-- Start Provided information --

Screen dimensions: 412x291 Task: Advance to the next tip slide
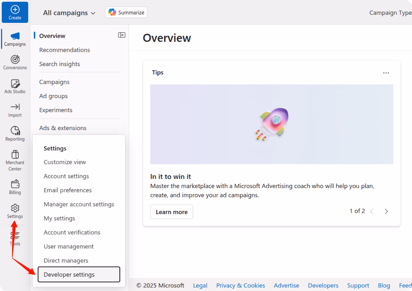point(386,211)
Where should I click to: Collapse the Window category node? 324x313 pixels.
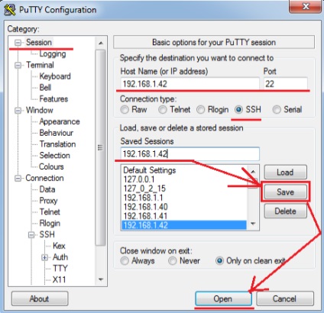coord(18,111)
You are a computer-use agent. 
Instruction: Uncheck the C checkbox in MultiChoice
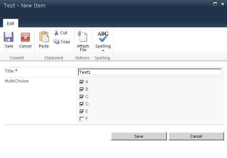point(82,97)
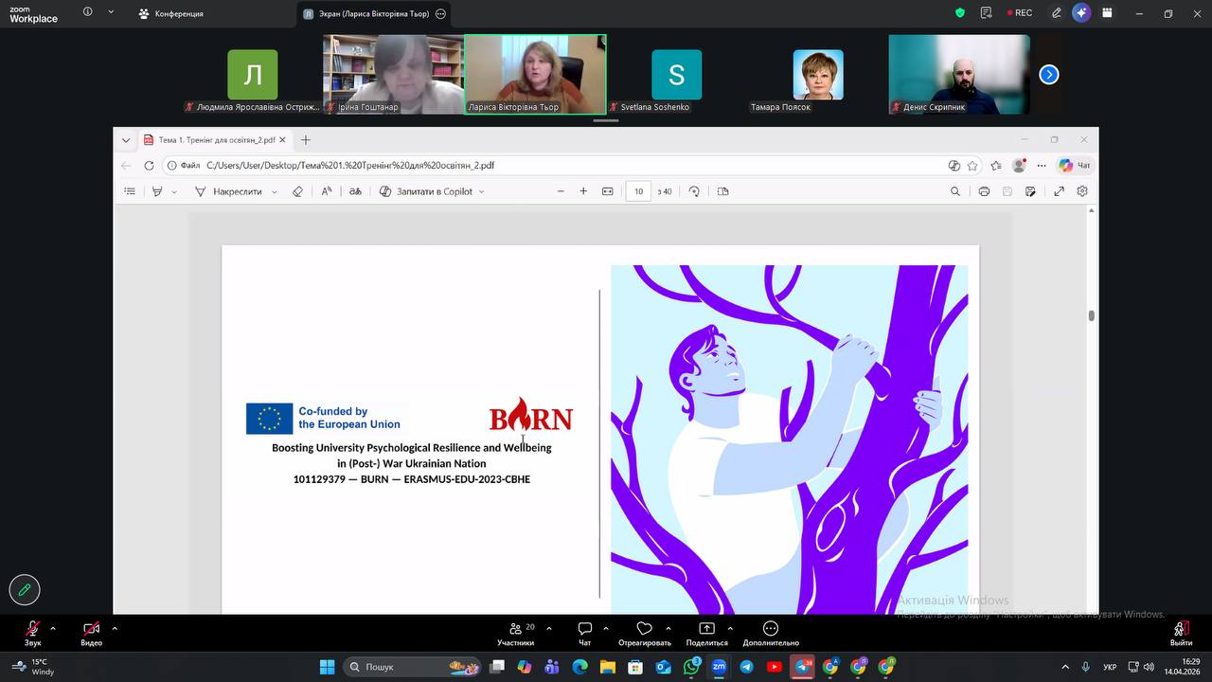Image resolution: width=1212 pixels, height=682 pixels.
Task: Open Telegram from the Windows taskbar
Action: pyautogui.click(x=746, y=667)
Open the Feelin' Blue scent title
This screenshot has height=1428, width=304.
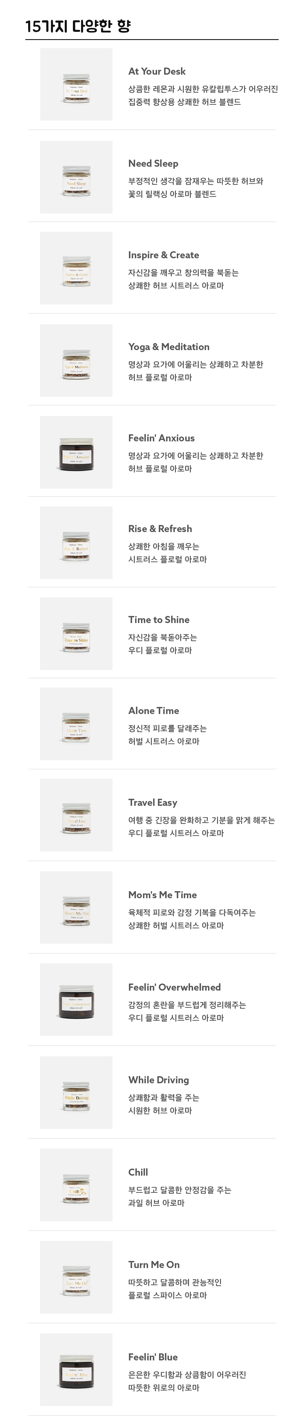153,1357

-- End Provided information --

**Challenge**: Rewrite every record above with "tip slide" replaced by "hint slide" and everything else left as it is. Omit the pictures.

**Exercise answer**:
Screen dimensions: 412x291 Task: Advance to the next hint slide
point(386,211)
Where should I click to: Collapse the Window category node? 324x313 pixels.
coord(18,111)
You are a computer-use agent. 
Instruction: Uncheck the C checkbox in MultiChoice
point(82,97)
Image resolution: width=1212 pixels, height=682 pixels.
Task: Open Telegram from the Windows taskbar
Action: pyautogui.click(x=746, y=667)
Open the Feelin' Blue scent title
This screenshot has height=1428, width=304.
153,1357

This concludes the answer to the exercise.